==== Dataset entries ====

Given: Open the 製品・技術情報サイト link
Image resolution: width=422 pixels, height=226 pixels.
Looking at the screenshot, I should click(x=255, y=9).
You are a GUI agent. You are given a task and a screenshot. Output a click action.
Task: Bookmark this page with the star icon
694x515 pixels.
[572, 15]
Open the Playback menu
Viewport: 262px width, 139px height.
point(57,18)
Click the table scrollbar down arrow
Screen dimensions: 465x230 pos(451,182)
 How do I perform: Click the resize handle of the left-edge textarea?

====
==== Dataset entries ====

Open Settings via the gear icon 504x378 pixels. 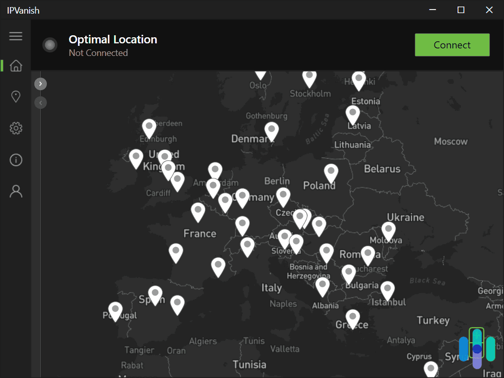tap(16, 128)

====

§ Exercise prompt
Transcribe the lines above between the line holding "You are a GUI" and the line holding "How do I perform: Click", inclusive, exactly as they stand and with nothing added.

§ Answer
You are a GUI agent. You are given a task and a screenshot. Output a click action.
Task: Bookmark this page with the star icon
694x515 pixels.
[572, 15]
Open the Playback menu
Viewport: 262px width, 139px height.
point(57,18)
Click the table scrollbar down arrow
Screen dimensions: 465x230 pos(451,182)
 How do I perform: Click the resize handle of the left-edge textarea?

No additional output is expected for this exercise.